At least five mass extinctions, most presumably caused by asteroids that struck the earth, have transformed global ecology in the half-billion years since the emergence of multicelled life, lopping entire branches from the evolutionary tree and allowing others to flourish.
The greatest “great dying,” 251 million years ago, erased 95 percent of species in the oceans (and most vertebrates on land). But new research suggests that it was followed by an explosion of complexity in marine life, one that has persisted ever since.
Moreover, it happened quite suddenly, according to the study, which was led by scientists at the Field Museum of Natural History in Chicago and published in the current issue of the journal Science. The shift to complicated, interrelated ecosystems was more like a flip of a switch than a slow trend.
The researchers detected the change by analyzing records of marine fossils from 1,176 sites around the world, which are part of a new international archive, the Paleobiology Database (pbdb.org).
They found that marine life before the biggest global die-off, the Permo-Triassic extinction, was evenly split into two types of communities: simple ones, in which most species were anchored in place and got by without interacting with neighbors (like eating them or being eaten by them), and complex ones, with many interrelationships.
But since then, complex communities filled with grazers, scavengers, predators, burrowers and other mobile creatures have been three times as common as simple ones, said Peter J. Wagner, the lead author of the study.
The shift essentially took the oceans from a norm in which anchored (or sessile) creatures, including brachiopods and sea lilies, filtered food carried in currents to one dominated by roaming (or motile) fauna like snails, urchins and crabs.
Dr.
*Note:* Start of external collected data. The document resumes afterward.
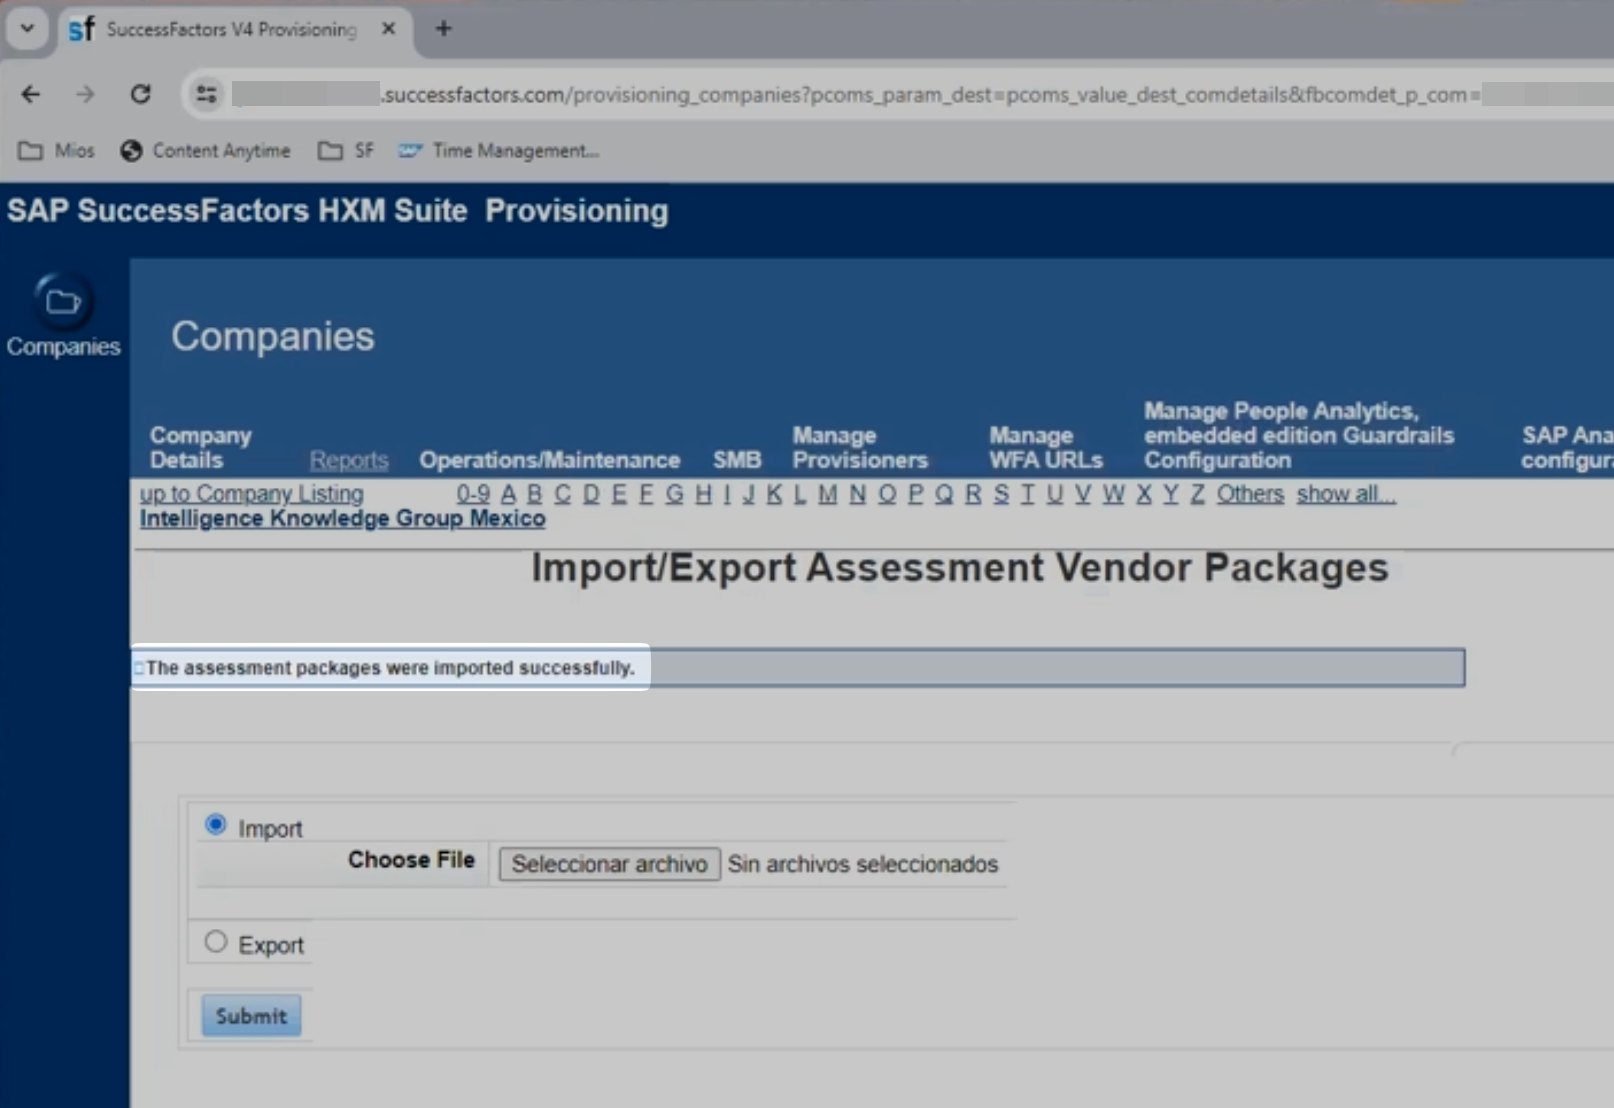The height and width of the screenshot is (1108, 1614).
Task: Click the browser forward arrow
Action: tap(85, 94)
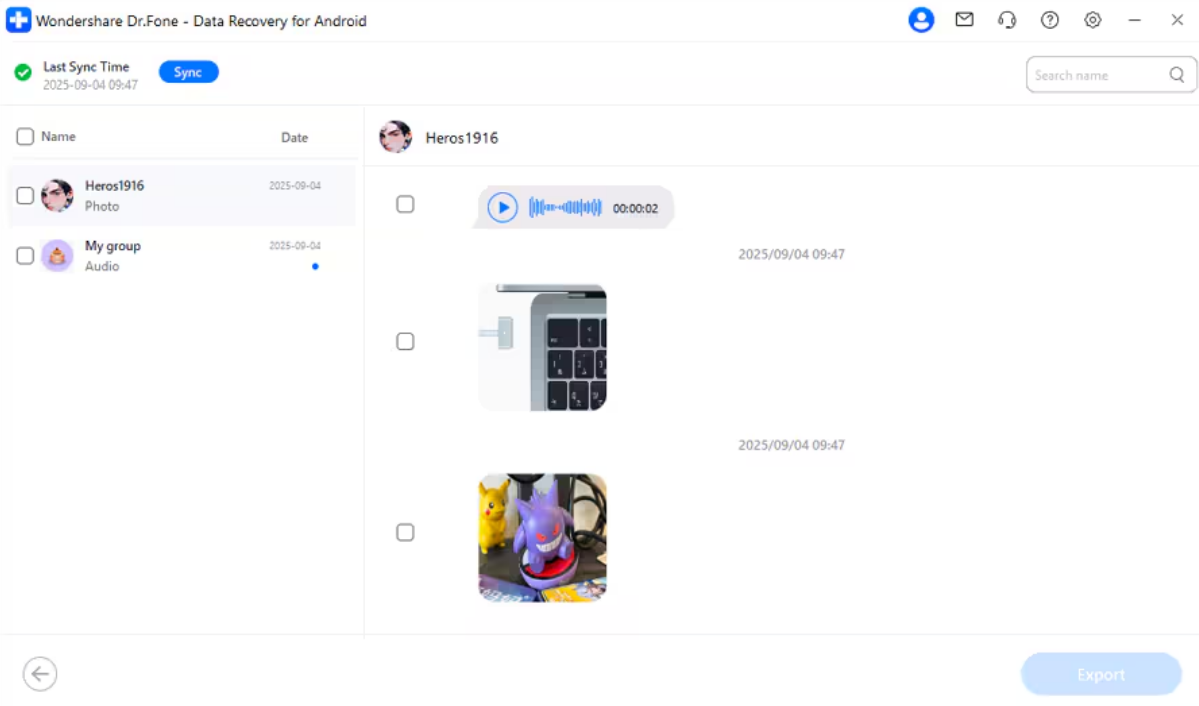
Task: Click the headset support icon
Action: pyautogui.click(x=1007, y=20)
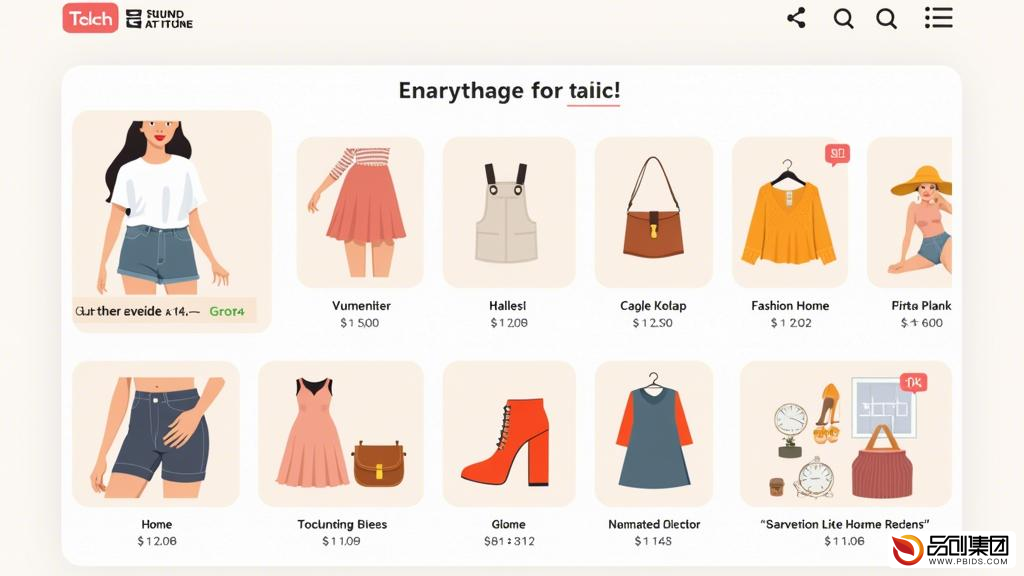Screen dimensions: 1024x576
Task: Open the Vumeniter pink skirt product
Action: click(360, 212)
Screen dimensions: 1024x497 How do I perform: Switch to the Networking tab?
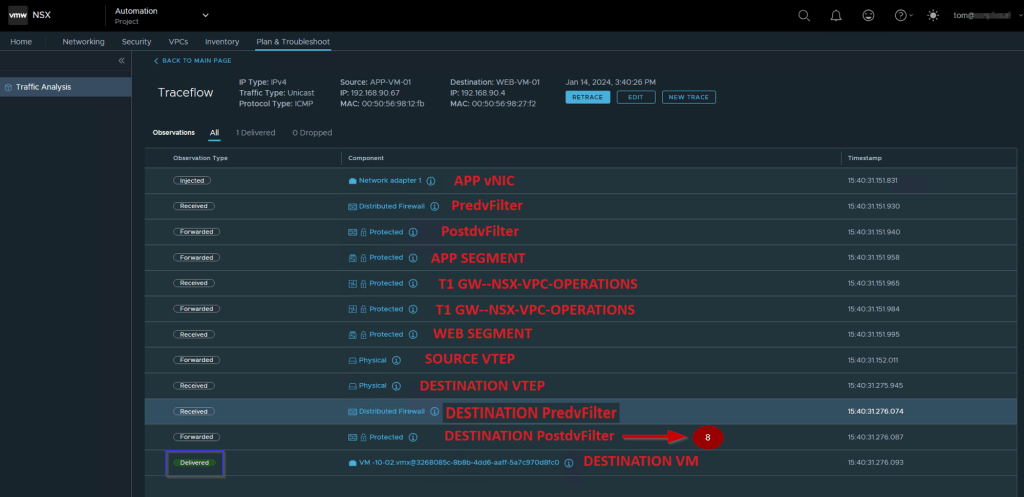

Wagner said it was not clear why this particular extinction spasm had this permanent effect on the character of communities, while others did not.
A 2002 study led by Richard K. Bambach, an emeritus professor at Virginia Tech, found the general shift to a higher abundance of motile fauna from the early Triassic Period onward, but it did not examine patterns in individual communities.
But Dr. Wagner said motility was an enduring characteristic of the more variegated biological webs.
“The increased diversity of mobile species would have contributed to more complex ecological communities,” he said. “With sessile guys, everybody is just living next to one another and that’s it. With mobility and higher metabolism, you bump into each other more often, both literally and figuratively, and you end up with a greater number of potential interactions.”
Wolfgang Kiessling, a paleoecologist at Humboldt University in Berlin who assessed the study in an accompanying article in Science, said it represented “a major step forward,” particularly in finding a reliable way to distinguish simple ecosystems from complex ones through 500 million years of life history.